The SwitchBot Curtain enjoys a growing ecosystem of supporting devices that can add a variety of conveniences. For example, SwitchBot sells a simple little button that can remotely activate the curtains as if you were doing it through the app. Though you typically connect to these curtains directly over Bluetooth, a separate hub can hop onto your Wi-Fi network and let you open and close them from the other side of the world if you wanted to do that (for some reason). That hub can also blast IR signals to other nearby devices like your TV, and make dumb appliances respond to voice commands. The most useful accessory for the SwitchBot Curtain is the solar panel, which can keep it charged without having to go through the work of unhooking it and plugging it in over USB-C. The battery is otherwise rated to last eight months between charges.
SwitchBot Curtain’s most useful feature out of the box is touch-and-go. You can tug the curtain, SwitchBot senses the shift, then it finishes the job of opening or closing. This is a very natural use case and provides full utility without having to fiddle with a mobile app.

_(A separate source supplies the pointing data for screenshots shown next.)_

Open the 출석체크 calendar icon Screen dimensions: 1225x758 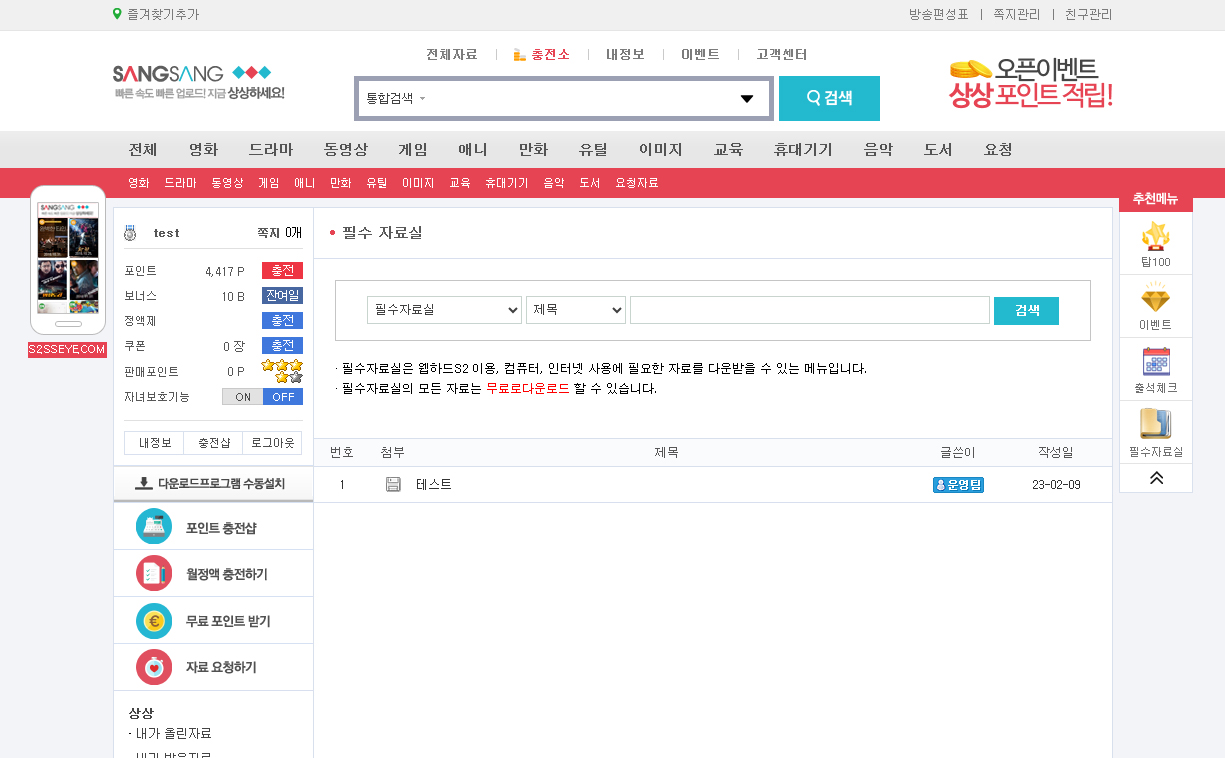[1155, 362]
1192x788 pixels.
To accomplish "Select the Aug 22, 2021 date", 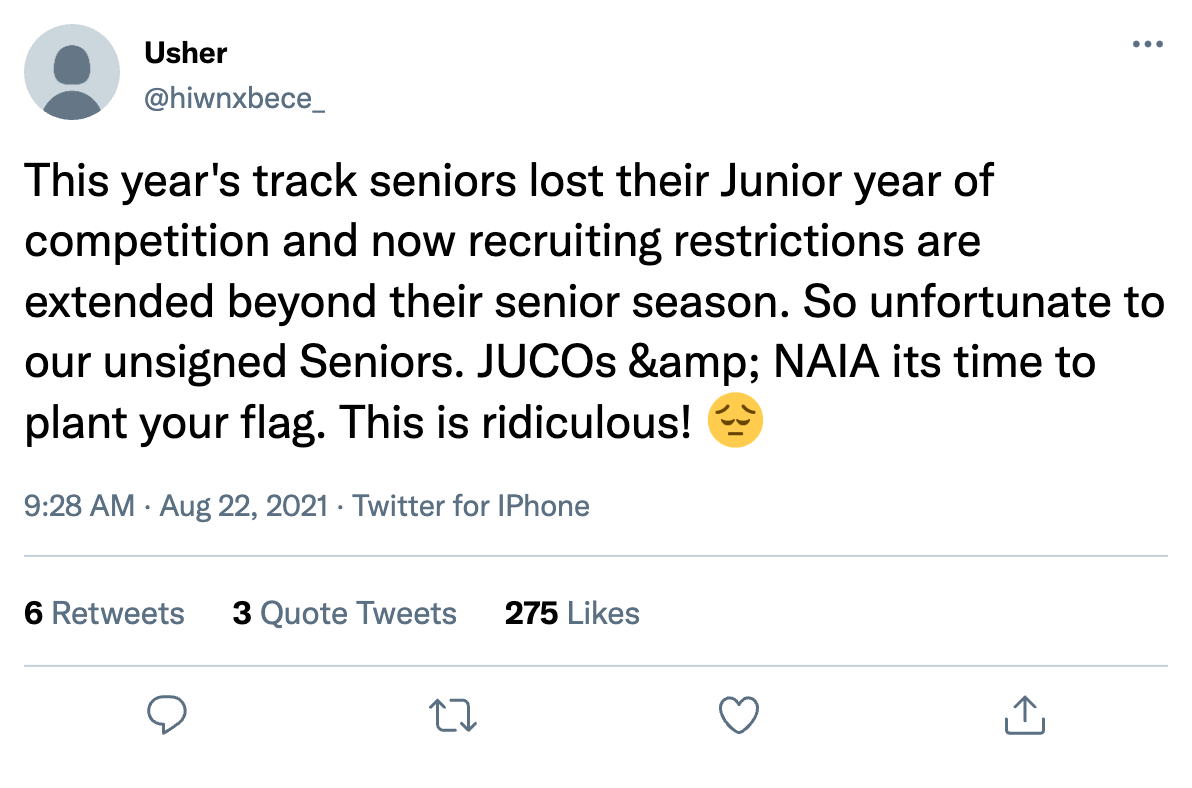I will click(x=243, y=506).
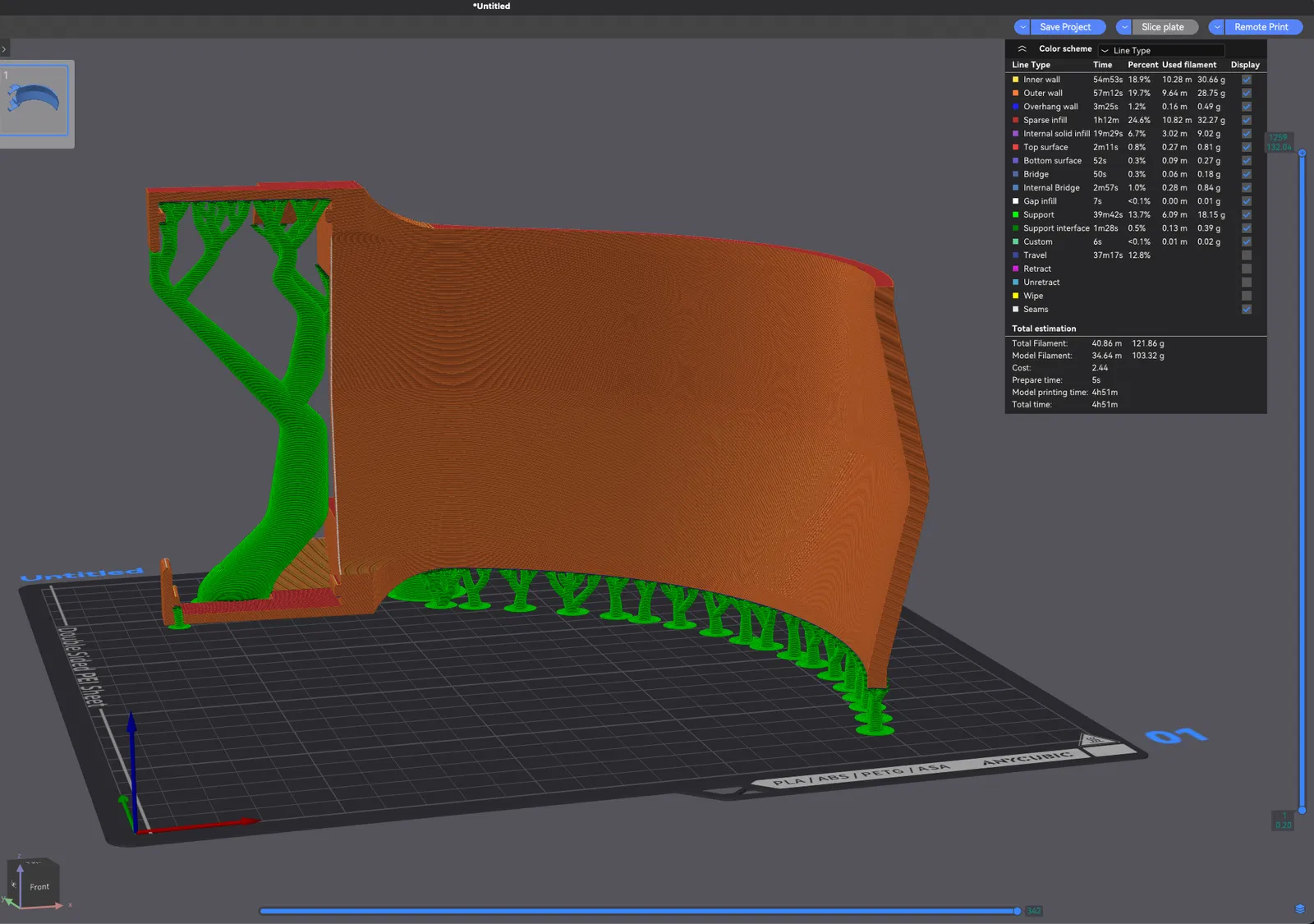Click the purple Internal solid infill color square
Image resolution: width=1314 pixels, height=924 pixels.
1016,134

SwitchBot Curtain’s most useful feature out of the box is touch-and-go.
The noise from the SwitchBot Curtain is a real issue. Say you come home and feel a little like Tony Stark. You casually say, “Alexa, open the living room curtains.” Before you have a chance to feel like we’re well and truly living in the future, your curtains screech with the high-pitched, belabored squeal. There are light sensing and scheduling options available, but I couldn’t imagine using them to open up my bedroom windows every morning and waking up to that racket. There’s a quiet mode tucked in the advanced settings, but toggling it doesn’t seem to make any difference. This noise problem undercuts a lot of the novelty value, even if the blinds do end up opening and closing hands-free.
SwitchBot Curtain delivers mixed results for a questionable utility. Sure, curtains can block the sun from heating up your house on a hot day, but physically pulling those curtains myself has never been a huge barrier. Ultimately, having fully automated curtains is a luxury, but it’s really hard to feel luxurious with such a noisy motor. If you’re going to bother, it’s worth the investment in a proper retrofit made by professionals to install a system that works consistently and is quiet. Products like SwitchBot Curtain catch the eye because they’re inexpensive and easy to install compared to full-blown window renovation.
How long should it last?
SwitchBot Curtain has a lot of moving parts that are subject to routine physical stress. I don’t think that bodes well for its long-term functionality, but it does ship with a one-year warranty.
Is there a better alternative?
The real alternative to SwitchBot Curtain is to get a professionally-installed motorized blind. There are other snap-on DIY options, but they’re just as likely to encounter similar noise and performance issues.
Should you buy it?
If you’re keen on having automated blinds, there’s some promise in SwitchBot. You might be able to stomach the noise, and your particular curtain rods may work smoothly with SwitchBot Curtain. The one thing that justifies the roll of the dice is the 30-day return window. If you’re able to, buy one of these, test it out on your curtains for a week or two, then decide if it meets your needs. From there, you can go all-in with a second unit and extra accessories without worry. Yes, that’s a lot of trial and error to ask of a new user. If you are serious about automated curtains, you’re better off trying proven options first.